To do: In the records below, rewrite the part that opens with the line containing "At what coordinates" and closes with the line containing "Action: (x=116, y=286)". Replace "fill color" with "font color", change nothing else, and leave the pictures out.

--- START OF Data section ---

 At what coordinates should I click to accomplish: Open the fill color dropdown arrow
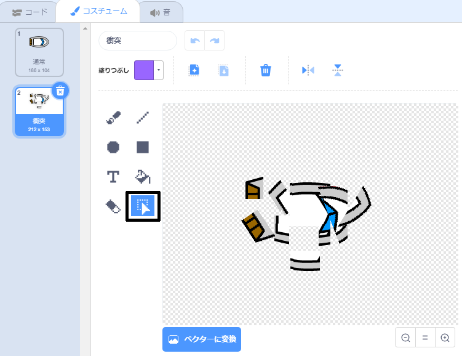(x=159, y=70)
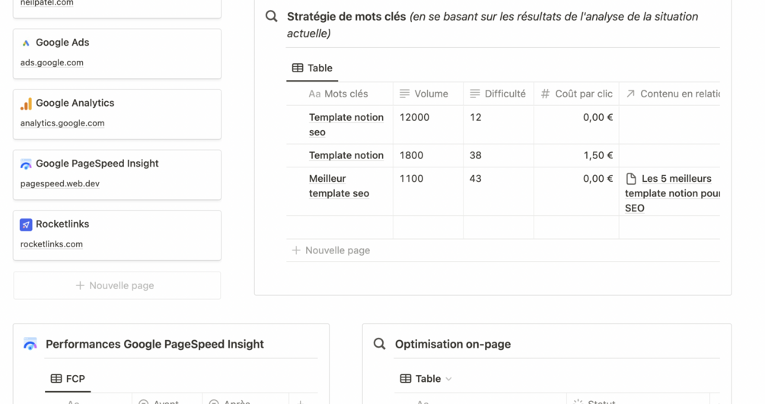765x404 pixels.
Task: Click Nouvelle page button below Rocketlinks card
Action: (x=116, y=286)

--- END OF Data section ---
--- START OF Data section ---

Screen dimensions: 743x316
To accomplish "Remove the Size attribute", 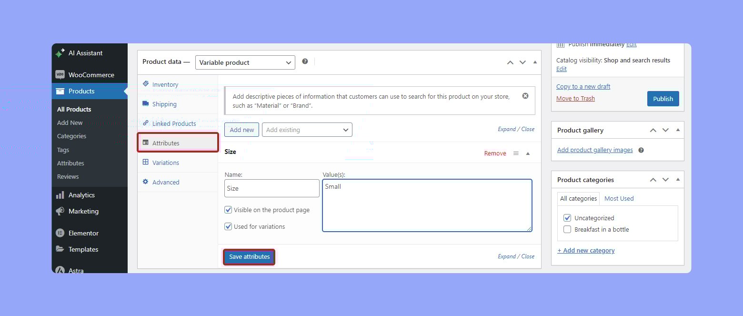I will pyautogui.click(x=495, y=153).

--- END OF Data section ---

Complete answer:
 At what coordinates should I click to accomplish: Open the font color dropdown arrow
(x=159, y=70)
765x404 pixels.
Task: Click Nouvelle page button below Rocketlinks card
Action: (x=116, y=286)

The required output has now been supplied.